Tom Wheeler, executive director of the Environmental Protection Information Center (EPIC), seconded her comments and also questioned the adequacy of the environmental review.

When the matter came back to the board, Third District Supervisor Mike Wilson took advantage of the technology available through the Zoom-enabled meeting to share his computer screen, displaying photos and schematic drawings while arguing at length against the billboard. 

“What’s being asked of us is to grant an entitlement,” he said. “It’s not a vested right. We’re being asked to balance whether or not that is an appropriate thing for us to do for a nonconforming use. … We’re supposed to be protecting public trust resources for the public benefit.”

He went on to question the accuracy of the design specs and the accountability for claims made by the project engineer.

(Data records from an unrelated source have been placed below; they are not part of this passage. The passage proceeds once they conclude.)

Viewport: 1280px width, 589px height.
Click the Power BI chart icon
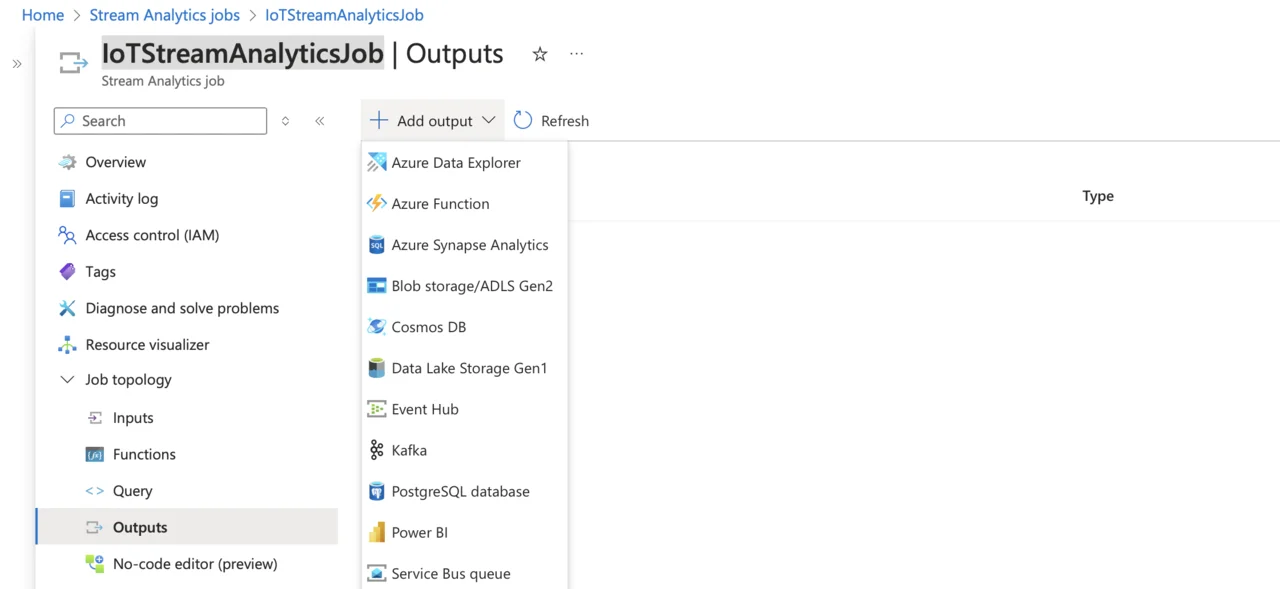376,532
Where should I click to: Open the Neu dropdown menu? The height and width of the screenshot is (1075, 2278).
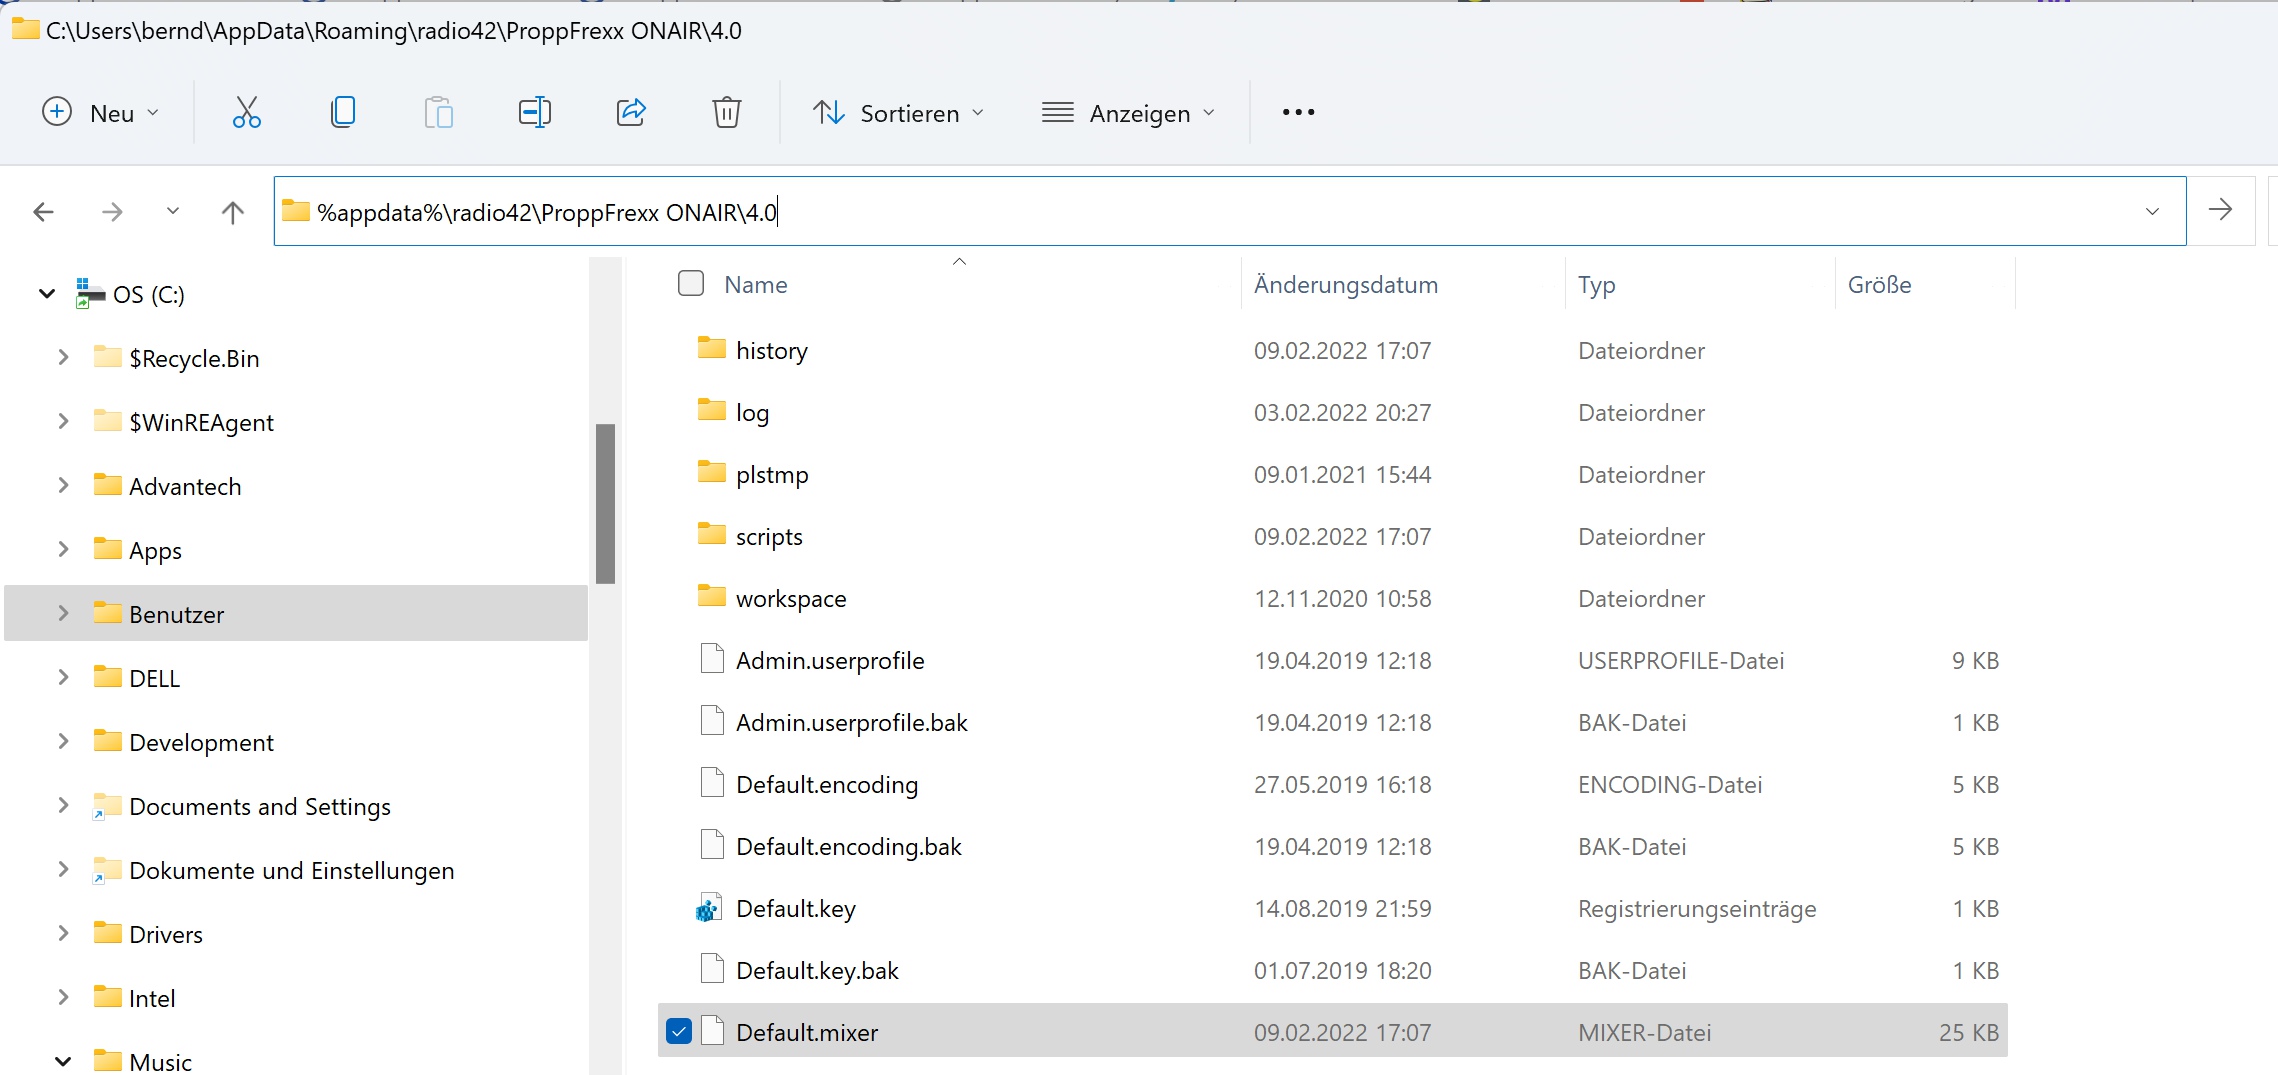click(100, 112)
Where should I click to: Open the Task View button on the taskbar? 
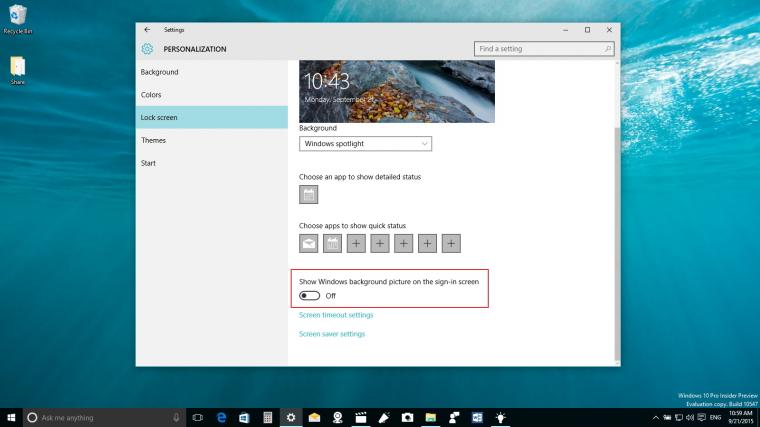(x=198, y=417)
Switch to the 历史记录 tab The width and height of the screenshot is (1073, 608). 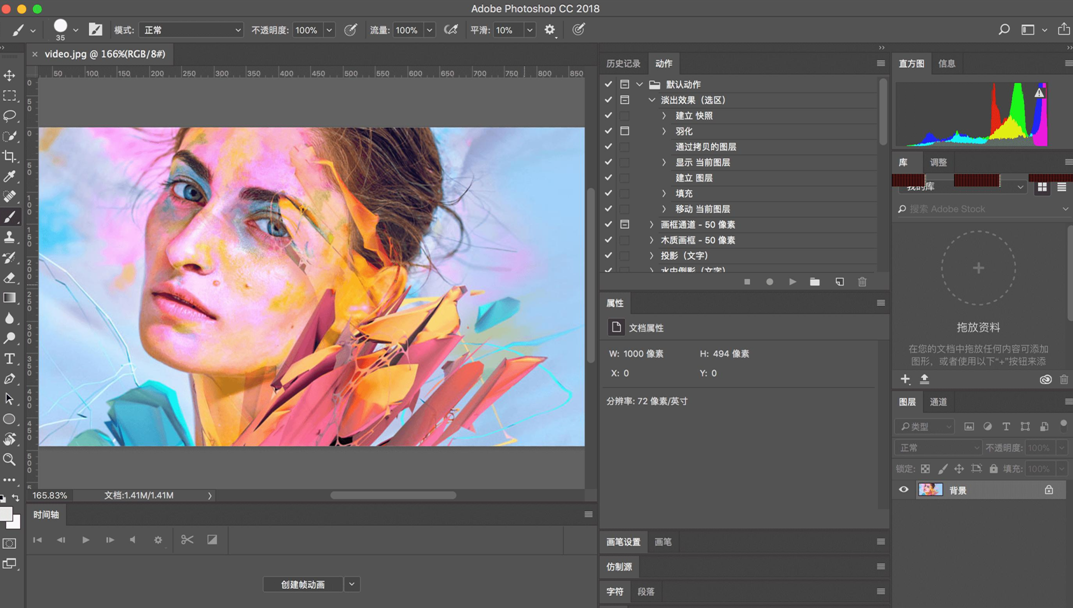[x=623, y=63]
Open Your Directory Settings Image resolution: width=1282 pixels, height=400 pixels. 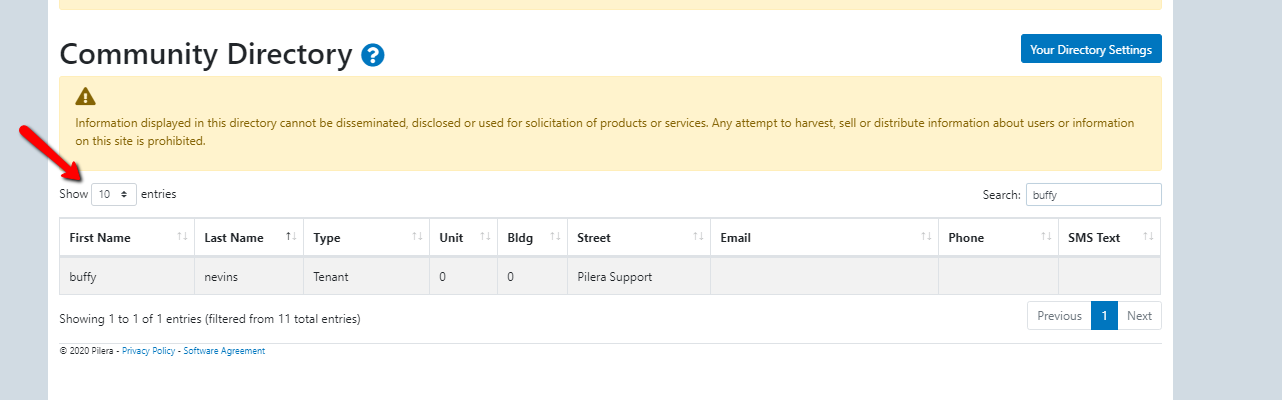(1091, 49)
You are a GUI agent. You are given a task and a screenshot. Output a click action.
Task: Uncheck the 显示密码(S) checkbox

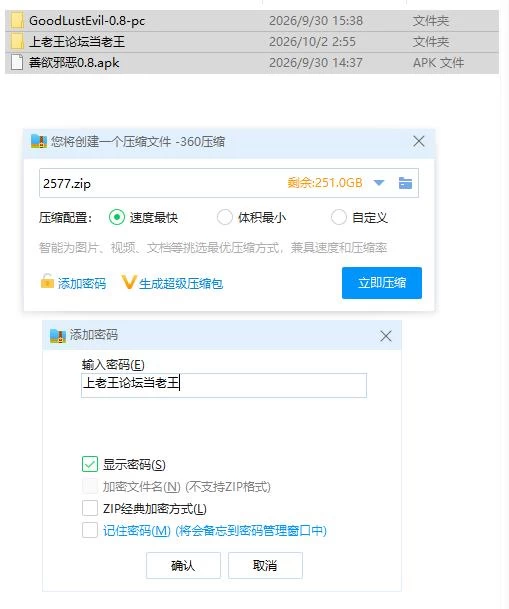click(x=90, y=464)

Following his comments, First District Supervisor Rex Bohn resumed the opposing stance, which he’d established at the previous meeting. He argued that the public trust doctrine doesn’t really apply here because the sign is on private property. And besides, he said, the billboard does provide a public benefit in that it supports the businesses that advertise on it — not to mention Wills’ business. Bohn said the board had asked for some specific questions to be answered at the previous hearing, and they’d all been answered satisfactorily. 

“I see no reason to go against staff [recommendations],” Bohn said. 

Fourth District Supervisor Virginia Bass took a bit of a step back, recounting her tenure on the Eureka City Council, when billboards were frequently a hot topic. She argued for “a comprehensive plan” to address the fate of nonconforming billboards countywide and said she’d like to see an agreement to eventually bring down not just this billboard but two others in the vicinity. 

Wilson made a motion to grant a permit for the billboard that would expire in five years.

Second District Supervisor Estelle Fennell said she wasn’t comfortable with such a short time period, saying it seemed like “underlying this [proposal] is a basic dislike of the billboard.” She suggested making it a 10-year timetable. 

Fifth District Supervisor Steve Madrone, who’d been silent to this point in the debate, said he’d prefer not to allow the sign’s reconstruction at all. Wilson chimed in to again suggest his five-year permit proposal, suggesting that it would represent a compromise between Fennell’s suggested 10-year period and Madrone’s zero. 

Fennell didn’t much care for that idea, saying five years didn’t seem fair to Wills. 

At the suggestion of Planning and Building Director John Ford, the motion that the board wound up voting on included an indemnification agreement as a condition of approval. Thus, Wills must agree not to sue the county in order to get his permit. Staff will also write up a series of findings to support the five-year permit decision, which was approved by Wilson, Bass and Madrone, with Bohn and Fennell dissenting. The decision will become codified at a future meeting, where this item will likely appear on the board’s consent calendar.

A voicemail left for Wills was not returned by the time this post was published.